REQUIRED WORK :: Reproduce each of the following records without any alteration.

RECORDS FOR THE TASK ::
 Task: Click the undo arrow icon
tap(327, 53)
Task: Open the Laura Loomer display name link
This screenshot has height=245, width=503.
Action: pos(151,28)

ANSWER TO THIS TASK ::
 Task: Click the undo arrow icon
tap(327, 53)
Task: Open the Laura Loomer display name link
This screenshot has height=245, width=503.
Action: pos(151,28)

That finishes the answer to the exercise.